Records from a data collection:
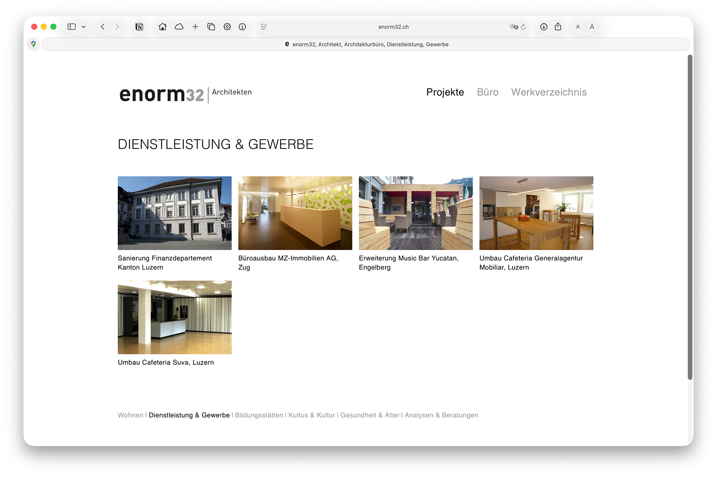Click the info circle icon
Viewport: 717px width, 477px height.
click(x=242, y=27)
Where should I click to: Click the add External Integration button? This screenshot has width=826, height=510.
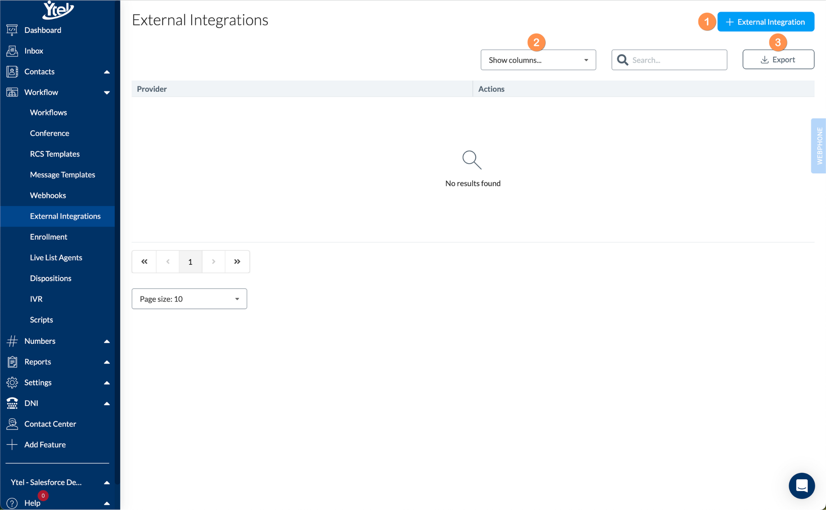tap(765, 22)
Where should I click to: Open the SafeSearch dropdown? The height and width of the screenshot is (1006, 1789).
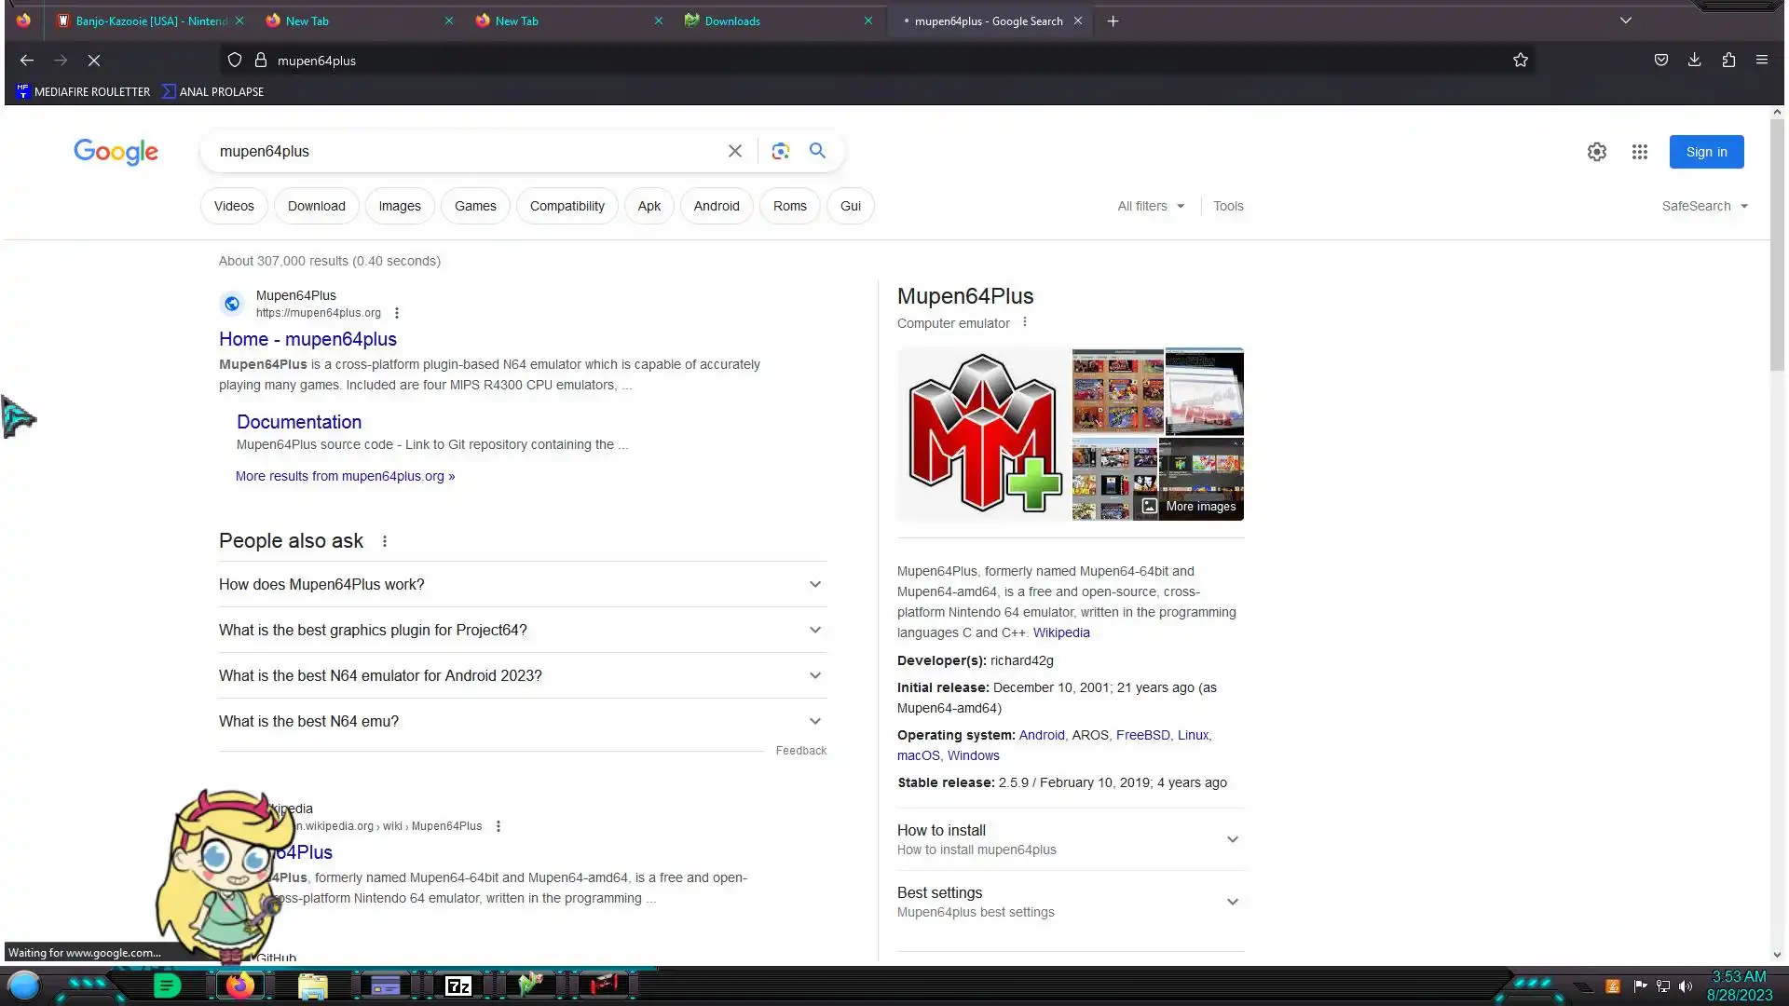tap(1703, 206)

[What to do]
Write out exactly the lines from the one containing "Where should I click to: Click" through the end of the entries, both included. Pictures are not copied.

[Exercise answer]
Where should I click to: Click the add External Integration button? This screenshot has width=826, height=510.
tap(765, 22)
Where should I click to: Open the SafeSearch dropdown? The height and width of the screenshot is (1006, 1789).
tap(1703, 206)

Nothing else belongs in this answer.